▸ TEXTE FOURNI:
========================================================================
A la suite de celle des USA, l'ensemble de l'économie mondiale est en train de plonger. Partout, les mêmes symptômes se manifestent. Les bénéfices des grandes com­pagnies sont en chute libre, les pertes s'accumulent. Ainsi, dans le secteur informatique européen, Bull (France) annonce 1,8 milliards de francs de pertes sur six mois, et Nixdorf (RFA) a subi 3,3 milliards de francs de pertes en 1989, avant de se faire racheter par Siemens. Les faillites se multiplient, elles sont par exemple en augmentation de 31 % en Suède pour le premier semestre de 1990 et, sur les six premiers mois de 1990, de 30 % en GB par rapport au semestre correspondant de l'année précédente. Quant au chômage, comme conséquence du ralentissement de l'économie, il connaît aussi une nouvelle poussée en Europe : en RFA, il est passé significativement de 6,4 % à 6,6 % de la population active en juillet 1990, et pas un jour ne s'écoule sans que, dans tous les pays d'Europe de l'ouest, ne soient annoncés de nouveaux licenciements, qui préfigu­rent la future croissance fulgurante de la masse des ouvriers sans emploi, laquelle, selon les chiffres officiels, comptant déjà 25 millions de travailleurs au sein de l'OCDE.

Avec l'effondrement du bloc russe, la bourgeoisie avait cru trouver dans l'ouverture des marchés est-européens un palliatif au ralentissement de l'économie américaine, un nouvel eldorado pour réaliser ses profits. Avec l'accélération de la crise ces derniers mois, le mythe a fait long feu. Sur le plan économique, l'unification de l'Allemagne se révèle être une catastrophe. La production industrielle de la RDA a chuté de 7,3 % en juin tandis que la liste des chômeurs s'allonge vertigineusement au point que l'on envisage pour la période qui vient des taux de chômage de 25 % à 30 % de la population active. La réunification est un puits sans fond pour toute l'économie ouest-allemande, qui prévoit pour l'année 1991 une augmentation de sa dette de 30 %, de 1 000 mil­liards à 1300 milliards de marks, sans compter le fond spé­cial prévu de plus de 100 milliards de marks. La réalité sera pourtant, selon toute vraisemblance, encore bien plus désastreuse. La situation des autres pays d'Europe de l'Est est encore pire. Ils n'ont pas, eux, une grande puissance occidentale pour les soutenir, leur dette croît de manière accélérée, la production chute brutalement : pour les six pays anciennement satellites de l'URSS, la production industrielle a plongé de 13,4 % durant le premier semestre de 1990, comparé à la même période de l'année 1989 et les exportations de 14,2 %. Les travailleurs subissent de plein fouet les charmes de l'économie libérale à coups de pro­grammes d'austérité draconiens : durant le seul mois de juin dernier, 125 000 chômeurs de plus se sont retrouvés sur le pavé en Pologne ; en Tchécoslovaquie, début juillet, les prix de 3 000 produits ont augmenté de plus de 25 %.
========================================================================
▸ DONNÉES FOURNIES:
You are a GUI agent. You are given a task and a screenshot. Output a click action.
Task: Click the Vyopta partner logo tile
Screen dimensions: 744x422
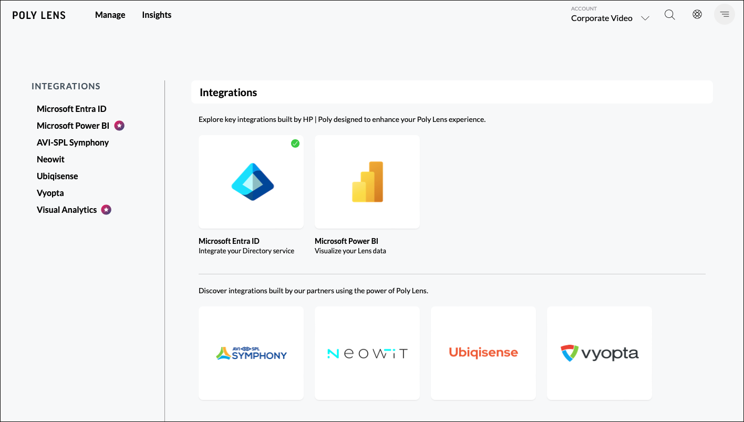tap(599, 353)
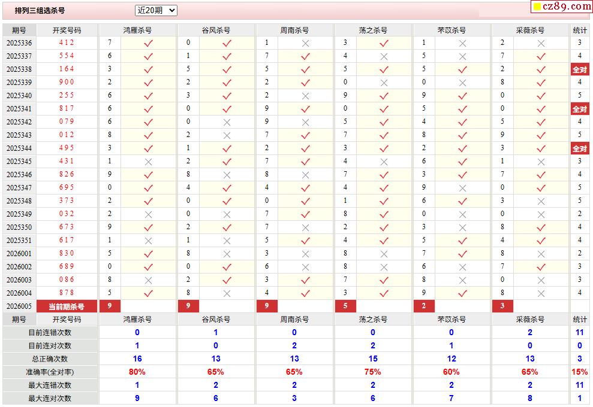Click the 全对 badge in row 2025344
593x407 pixels.
(579, 148)
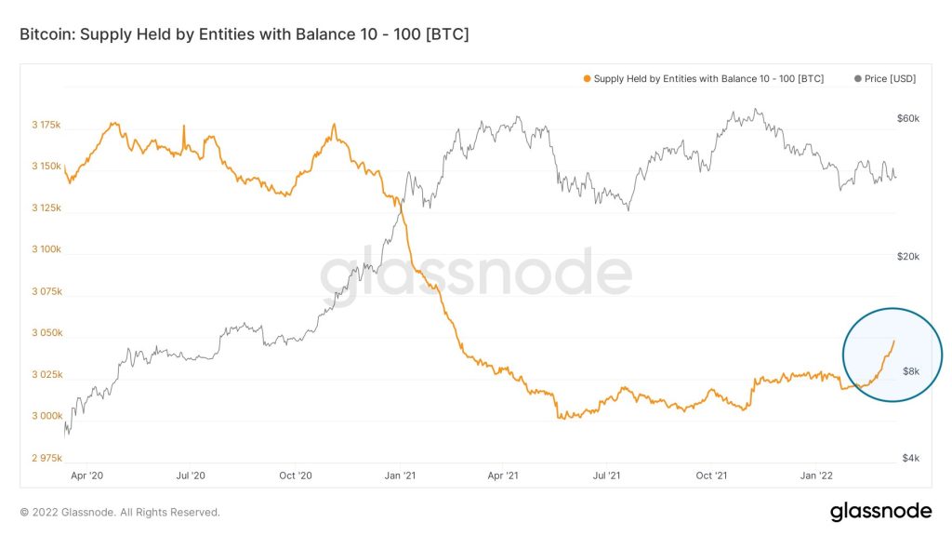Select the Jan '21 x-axis label
952x536 pixels.
399,476
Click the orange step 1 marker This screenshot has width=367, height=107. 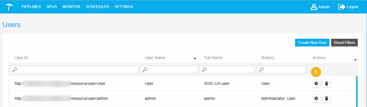[316, 72]
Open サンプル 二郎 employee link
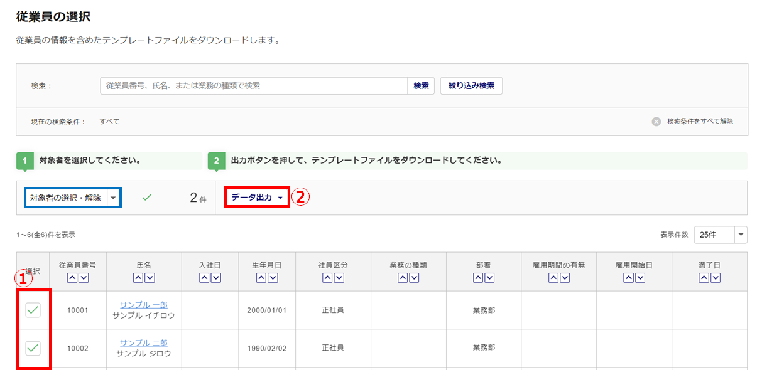 144,342
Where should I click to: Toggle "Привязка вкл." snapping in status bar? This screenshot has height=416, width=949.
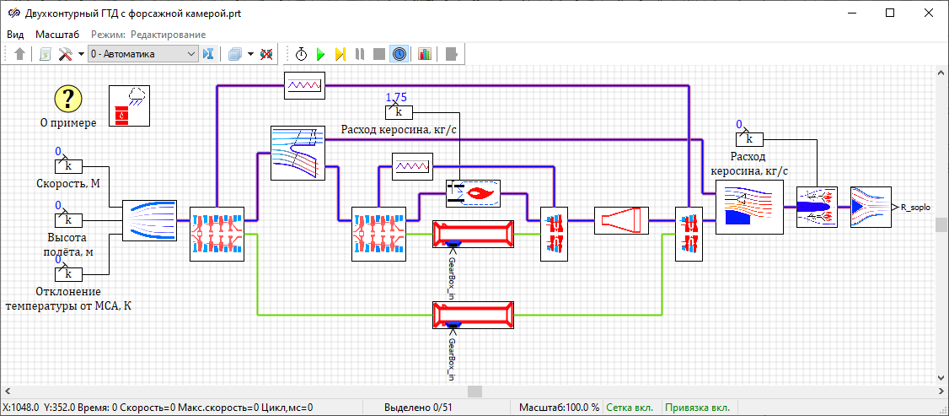pyautogui.click(x=697, y=408)
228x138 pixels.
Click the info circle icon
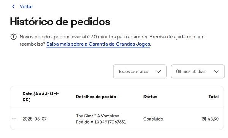click(x=14, y=37)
========================================================================
▸ CONSIGNES: Reformulez sous forme de liste à puces, s'il vous plaît, le paragraphe du texte fourni qui commence par « A la suite de celle des USA », en conservant ses principaux chiffres. Ces données proviennent d'une autre source.

▸ RÉPONSE:
- À la suite des États-Unis, l'ensemble de l'économie mondiale plonge.
- Les bénéfices des grandes compagnies sont en chute libre et les pertes s'accumulent. Bull (France) annonce 1,8 milliard de francs de pertes sur six mois. Nixdorf (RFA) a perdu 3,3 milliards de francs en 1989 avant d'être racheté par Siemens.
- Les faillites se multiplient. Elles augmentent de 31 % en Suède au premier semestre 1990. En Grande-Bretagne, elles augmentent de 30 % sur les six premiers mois de 1990 par rapport au semestre correspondant de l'année précédente.
- Le chômage connaît une nouvelle poussée en Europe. En RFA, il passe de 6,4 % à 6,6 % de la population active en juillet 1990. De nouveaux licenciements sont annoncés chaque jour dans tous les pays d'Europe de l'Ouest.
- Selon les chiffres officiels, l'OCDE compte déjà 25 millions de travailleurs sans emploi.